Records for the exercise:
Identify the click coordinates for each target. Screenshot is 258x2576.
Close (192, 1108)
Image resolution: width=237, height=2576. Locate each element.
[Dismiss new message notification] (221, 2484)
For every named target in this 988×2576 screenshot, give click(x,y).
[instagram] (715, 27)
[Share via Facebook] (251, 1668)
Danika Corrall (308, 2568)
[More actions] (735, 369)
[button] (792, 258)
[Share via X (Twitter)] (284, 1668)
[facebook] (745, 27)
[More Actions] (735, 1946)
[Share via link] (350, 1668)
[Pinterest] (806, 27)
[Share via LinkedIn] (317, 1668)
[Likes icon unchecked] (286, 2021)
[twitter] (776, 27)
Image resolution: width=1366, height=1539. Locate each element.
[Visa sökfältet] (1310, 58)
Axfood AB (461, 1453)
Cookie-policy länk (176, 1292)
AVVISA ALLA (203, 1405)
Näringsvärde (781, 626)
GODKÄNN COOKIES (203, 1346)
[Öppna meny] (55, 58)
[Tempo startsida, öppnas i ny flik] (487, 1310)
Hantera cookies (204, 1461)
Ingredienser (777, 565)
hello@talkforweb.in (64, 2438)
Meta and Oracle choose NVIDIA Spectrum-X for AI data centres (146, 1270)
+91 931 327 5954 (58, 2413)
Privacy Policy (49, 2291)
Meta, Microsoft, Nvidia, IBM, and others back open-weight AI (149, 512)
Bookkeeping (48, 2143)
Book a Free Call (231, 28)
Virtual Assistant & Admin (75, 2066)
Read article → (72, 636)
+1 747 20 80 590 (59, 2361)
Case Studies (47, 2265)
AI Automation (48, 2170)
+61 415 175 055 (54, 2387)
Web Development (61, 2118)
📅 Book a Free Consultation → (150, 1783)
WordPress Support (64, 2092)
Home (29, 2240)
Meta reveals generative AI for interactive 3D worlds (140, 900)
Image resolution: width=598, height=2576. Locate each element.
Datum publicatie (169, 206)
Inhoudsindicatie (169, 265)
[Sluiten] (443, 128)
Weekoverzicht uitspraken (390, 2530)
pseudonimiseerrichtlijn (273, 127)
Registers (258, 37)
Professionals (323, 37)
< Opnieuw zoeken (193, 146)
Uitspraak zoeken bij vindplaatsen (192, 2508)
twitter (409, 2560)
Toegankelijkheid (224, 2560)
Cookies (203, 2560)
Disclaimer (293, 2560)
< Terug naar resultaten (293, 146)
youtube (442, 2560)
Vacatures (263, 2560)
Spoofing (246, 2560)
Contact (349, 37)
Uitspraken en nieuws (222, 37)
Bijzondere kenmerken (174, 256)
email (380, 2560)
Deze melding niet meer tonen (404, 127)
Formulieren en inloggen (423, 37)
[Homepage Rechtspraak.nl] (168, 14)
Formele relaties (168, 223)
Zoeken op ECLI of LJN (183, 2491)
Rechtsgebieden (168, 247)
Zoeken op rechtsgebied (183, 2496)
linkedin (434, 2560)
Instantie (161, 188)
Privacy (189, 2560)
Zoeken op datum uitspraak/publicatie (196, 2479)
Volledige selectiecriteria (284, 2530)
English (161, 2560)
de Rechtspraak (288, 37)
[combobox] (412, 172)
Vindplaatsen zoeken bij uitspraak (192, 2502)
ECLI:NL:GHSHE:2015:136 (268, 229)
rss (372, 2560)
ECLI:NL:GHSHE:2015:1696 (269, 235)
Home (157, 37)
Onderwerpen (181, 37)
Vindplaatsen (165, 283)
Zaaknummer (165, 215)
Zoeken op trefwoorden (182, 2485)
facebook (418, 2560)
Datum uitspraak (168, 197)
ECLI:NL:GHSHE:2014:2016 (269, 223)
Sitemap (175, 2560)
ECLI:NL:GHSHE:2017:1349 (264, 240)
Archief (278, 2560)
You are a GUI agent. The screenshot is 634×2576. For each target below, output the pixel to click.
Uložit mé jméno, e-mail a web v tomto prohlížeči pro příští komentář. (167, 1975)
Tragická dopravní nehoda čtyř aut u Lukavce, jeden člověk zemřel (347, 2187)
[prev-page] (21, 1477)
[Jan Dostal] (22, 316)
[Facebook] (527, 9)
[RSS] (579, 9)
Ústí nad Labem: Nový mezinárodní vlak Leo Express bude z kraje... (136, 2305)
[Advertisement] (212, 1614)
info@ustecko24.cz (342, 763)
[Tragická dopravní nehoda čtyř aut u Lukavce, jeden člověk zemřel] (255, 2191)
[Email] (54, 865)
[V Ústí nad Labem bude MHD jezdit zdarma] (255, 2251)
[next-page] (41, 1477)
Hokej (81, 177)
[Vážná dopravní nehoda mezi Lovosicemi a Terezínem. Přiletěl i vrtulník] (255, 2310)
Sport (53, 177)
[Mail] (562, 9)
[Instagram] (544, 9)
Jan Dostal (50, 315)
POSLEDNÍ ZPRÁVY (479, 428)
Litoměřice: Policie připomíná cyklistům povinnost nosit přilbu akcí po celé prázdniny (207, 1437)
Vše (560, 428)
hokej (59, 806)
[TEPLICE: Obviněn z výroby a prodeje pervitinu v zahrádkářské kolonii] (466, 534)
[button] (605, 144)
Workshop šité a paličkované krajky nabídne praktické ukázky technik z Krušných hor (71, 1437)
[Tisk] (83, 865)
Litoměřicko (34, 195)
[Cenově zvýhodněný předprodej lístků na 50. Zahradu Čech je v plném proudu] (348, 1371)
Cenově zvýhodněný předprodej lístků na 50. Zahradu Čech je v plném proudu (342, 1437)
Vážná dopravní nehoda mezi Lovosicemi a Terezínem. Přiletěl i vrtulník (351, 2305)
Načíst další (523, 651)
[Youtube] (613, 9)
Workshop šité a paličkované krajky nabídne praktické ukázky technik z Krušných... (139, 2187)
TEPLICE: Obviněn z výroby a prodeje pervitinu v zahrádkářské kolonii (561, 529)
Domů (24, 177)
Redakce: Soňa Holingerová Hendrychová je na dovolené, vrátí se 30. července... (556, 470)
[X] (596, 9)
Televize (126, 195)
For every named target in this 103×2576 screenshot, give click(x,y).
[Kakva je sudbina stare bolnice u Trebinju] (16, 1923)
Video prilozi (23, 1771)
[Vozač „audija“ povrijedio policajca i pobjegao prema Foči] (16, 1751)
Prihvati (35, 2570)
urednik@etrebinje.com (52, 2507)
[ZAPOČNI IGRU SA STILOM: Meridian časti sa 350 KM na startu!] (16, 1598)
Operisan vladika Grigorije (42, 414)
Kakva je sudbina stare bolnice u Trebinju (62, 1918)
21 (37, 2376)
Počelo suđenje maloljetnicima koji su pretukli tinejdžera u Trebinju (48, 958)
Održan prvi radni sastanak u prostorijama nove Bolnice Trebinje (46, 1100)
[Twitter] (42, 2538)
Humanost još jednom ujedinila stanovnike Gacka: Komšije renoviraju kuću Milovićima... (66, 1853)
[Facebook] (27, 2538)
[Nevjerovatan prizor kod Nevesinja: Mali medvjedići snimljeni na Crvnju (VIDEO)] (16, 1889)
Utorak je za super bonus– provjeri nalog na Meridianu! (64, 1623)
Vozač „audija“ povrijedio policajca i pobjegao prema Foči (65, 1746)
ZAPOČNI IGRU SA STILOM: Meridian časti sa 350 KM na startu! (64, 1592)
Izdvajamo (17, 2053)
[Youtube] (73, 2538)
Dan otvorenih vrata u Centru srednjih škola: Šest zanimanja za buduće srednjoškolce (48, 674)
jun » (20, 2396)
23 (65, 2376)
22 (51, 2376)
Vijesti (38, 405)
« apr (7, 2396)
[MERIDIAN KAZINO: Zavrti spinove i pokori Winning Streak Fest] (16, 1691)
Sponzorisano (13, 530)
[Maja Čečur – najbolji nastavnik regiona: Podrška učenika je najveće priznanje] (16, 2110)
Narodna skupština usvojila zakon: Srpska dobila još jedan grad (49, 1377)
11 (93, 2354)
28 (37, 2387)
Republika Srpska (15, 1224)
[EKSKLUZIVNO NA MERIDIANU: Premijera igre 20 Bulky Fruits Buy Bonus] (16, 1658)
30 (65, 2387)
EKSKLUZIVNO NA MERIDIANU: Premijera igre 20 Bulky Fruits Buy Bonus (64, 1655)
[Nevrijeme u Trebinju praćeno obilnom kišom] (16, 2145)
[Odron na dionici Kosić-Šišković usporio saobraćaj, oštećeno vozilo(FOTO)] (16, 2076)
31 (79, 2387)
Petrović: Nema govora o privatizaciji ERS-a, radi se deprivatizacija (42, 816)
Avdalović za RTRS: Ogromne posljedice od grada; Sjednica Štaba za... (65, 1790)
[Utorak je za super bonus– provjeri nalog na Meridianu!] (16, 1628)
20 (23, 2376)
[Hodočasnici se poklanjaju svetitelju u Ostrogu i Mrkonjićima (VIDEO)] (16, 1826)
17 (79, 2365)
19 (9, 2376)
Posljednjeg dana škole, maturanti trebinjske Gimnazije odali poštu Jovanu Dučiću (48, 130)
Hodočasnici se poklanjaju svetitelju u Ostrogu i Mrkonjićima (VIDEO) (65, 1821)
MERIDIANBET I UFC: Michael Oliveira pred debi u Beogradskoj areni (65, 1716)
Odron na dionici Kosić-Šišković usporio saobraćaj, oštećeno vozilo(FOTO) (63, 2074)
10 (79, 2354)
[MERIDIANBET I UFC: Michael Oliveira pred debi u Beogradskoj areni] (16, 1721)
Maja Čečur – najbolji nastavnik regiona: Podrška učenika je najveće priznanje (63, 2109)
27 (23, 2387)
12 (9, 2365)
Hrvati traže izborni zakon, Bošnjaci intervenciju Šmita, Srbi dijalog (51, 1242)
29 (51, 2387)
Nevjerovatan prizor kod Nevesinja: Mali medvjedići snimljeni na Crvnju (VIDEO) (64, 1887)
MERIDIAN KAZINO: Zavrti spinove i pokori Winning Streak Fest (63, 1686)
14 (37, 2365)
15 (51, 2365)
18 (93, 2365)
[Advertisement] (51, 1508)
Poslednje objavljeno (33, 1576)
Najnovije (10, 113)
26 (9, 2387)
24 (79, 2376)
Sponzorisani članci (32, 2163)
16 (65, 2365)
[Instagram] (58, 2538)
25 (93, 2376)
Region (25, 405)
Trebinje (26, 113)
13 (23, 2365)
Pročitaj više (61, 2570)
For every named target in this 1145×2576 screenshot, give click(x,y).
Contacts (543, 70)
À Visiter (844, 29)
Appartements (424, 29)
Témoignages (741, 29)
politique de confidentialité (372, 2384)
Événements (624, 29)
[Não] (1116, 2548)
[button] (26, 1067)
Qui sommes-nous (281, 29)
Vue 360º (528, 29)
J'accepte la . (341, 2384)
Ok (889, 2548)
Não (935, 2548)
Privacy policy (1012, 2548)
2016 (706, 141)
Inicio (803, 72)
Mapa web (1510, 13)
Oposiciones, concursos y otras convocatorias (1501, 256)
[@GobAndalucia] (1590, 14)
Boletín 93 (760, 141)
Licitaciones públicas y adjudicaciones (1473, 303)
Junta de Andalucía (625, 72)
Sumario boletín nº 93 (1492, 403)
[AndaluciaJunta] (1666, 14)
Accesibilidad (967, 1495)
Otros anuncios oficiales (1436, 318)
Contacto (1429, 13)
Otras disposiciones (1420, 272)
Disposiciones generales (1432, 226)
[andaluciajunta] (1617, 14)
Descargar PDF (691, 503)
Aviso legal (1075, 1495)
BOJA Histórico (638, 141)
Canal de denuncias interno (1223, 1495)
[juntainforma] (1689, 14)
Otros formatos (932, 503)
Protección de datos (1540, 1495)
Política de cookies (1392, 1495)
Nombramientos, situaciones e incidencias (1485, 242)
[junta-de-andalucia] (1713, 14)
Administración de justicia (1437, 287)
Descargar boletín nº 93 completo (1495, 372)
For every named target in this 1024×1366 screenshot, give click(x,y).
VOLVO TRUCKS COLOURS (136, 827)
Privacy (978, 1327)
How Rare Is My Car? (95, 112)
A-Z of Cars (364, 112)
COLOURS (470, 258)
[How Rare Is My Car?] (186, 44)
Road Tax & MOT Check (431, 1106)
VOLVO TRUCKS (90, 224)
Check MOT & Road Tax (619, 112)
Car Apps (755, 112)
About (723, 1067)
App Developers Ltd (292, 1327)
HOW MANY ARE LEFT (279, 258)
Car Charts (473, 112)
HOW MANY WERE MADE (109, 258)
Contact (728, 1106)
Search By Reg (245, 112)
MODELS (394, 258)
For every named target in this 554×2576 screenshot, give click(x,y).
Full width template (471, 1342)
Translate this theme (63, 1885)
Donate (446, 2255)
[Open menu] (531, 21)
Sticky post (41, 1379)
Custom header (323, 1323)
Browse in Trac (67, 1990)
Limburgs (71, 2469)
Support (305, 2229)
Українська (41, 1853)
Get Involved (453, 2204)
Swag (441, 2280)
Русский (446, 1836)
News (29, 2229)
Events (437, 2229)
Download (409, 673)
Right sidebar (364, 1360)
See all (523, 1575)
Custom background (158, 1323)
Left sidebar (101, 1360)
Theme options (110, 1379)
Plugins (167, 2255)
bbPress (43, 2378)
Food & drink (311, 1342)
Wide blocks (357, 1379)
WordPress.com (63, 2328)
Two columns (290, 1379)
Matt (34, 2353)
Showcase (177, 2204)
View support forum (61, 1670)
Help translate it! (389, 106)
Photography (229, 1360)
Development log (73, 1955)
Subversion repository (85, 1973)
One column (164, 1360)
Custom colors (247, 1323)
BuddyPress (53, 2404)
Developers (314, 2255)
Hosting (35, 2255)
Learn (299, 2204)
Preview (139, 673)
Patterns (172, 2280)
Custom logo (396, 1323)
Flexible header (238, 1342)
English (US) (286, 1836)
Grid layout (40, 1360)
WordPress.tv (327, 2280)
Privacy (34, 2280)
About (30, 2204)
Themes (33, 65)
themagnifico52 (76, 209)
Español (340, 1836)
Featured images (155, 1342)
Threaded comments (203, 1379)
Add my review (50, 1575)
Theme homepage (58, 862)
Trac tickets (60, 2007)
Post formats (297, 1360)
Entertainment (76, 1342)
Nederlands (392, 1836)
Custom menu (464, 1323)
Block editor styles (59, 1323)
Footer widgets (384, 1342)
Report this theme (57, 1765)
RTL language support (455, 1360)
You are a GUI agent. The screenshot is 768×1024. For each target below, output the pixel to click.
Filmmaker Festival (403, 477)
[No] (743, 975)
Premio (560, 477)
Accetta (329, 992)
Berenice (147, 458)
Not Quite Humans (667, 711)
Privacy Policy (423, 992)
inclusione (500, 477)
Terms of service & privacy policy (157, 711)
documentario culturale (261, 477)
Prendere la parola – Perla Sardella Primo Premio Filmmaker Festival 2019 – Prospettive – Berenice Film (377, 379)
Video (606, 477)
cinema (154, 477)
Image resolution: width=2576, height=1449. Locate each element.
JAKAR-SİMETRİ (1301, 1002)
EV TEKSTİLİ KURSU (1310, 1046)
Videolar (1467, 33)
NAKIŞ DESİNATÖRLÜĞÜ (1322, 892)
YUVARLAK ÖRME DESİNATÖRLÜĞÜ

What is needed: All lines of the entries above where "technik" turns up should be reported.

Exercise result:
Workshop šité a paličkované krajky nabídne praktické ukázky technik z Krušných hor (71, 1437)
Workshop šité a paličkované krajky nabídne praktické ukázky technik z Krušných... (139, 2187)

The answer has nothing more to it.